11/11/2010

Autodestruição e Violência Prosaica: The Big Shave


Desde o título, The Big Shave (Martin Scorsese, 1967) mostra-se um curta superlativo, que mal consegue se conter em seus seis minutos de duração, permanecendo por tempos após a projeção, revelando, desde cedo, o cineasta que nos entregaria obras como Cassino (1995) e Alice Doesn't Live Here Anymore (1974).

Aparentemente versando sobre o banal ato de se barbear, o curta revela um dos temas que se encontrarão posteriormente na filmografia scorsesiana: o temor/anseio de autodestruição de seus protagonistas em meio a um mundo de violência prosaica e cotidiana. Close-ups extremos de um banheiro asséptico denotam um olhar diferenciado sobre aquele espaço, que, através de seu herói pouco convencional, será palco do incômodo do inesperado: o homem começa a mutilar seu próprio rosto com uma navalha, deixando o sangue deslizar pela sua face inexpressiva e sobre a porcelana branca da pia límpida. Cortes abruptos e uma trilha sonora desconcertante pontuam a violência inconseqüente e gráfica que o homem infringe sobre si mesmo com sua expressão tranqüila, restando ao espectador a incompreensão e a impotência diante do que acabou de presenciar. Amar ou odiar parecem verbos irrelevantes em uma experiência cinematográfica tão particular, mesmo que este espécime pareça ter se desgastado após tantos anos de evolução e sofisticação do happening cinematográfico.

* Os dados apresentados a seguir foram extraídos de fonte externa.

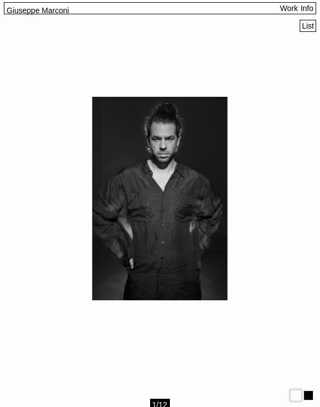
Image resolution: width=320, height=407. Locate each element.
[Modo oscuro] (308, 395)
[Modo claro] (296, 395)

Assim como Henry Hill (The Godfellas, 1990), Howard Hughes (The Aviator, 2004), Travis Brickle (Taxi Driver, 1976) e tantos outros ícones da cinematografia de Scorsese, nosso protagonista caminha inconscientemente rumo a sua autodestruição, à quebra da lógica, do contínuo. Sua indolor trajetória reflete-se, paradoxalmente, em nossa angústia diante do que é visto, pela identificação imediata com o receio/desejo de interromper nossa letargia cotidiana, oculta em vicissitudes diárias que, se aparentemente nada revelam sobre nós, tornam-se refúgio do nosso inconsciente, de nossa humanidade.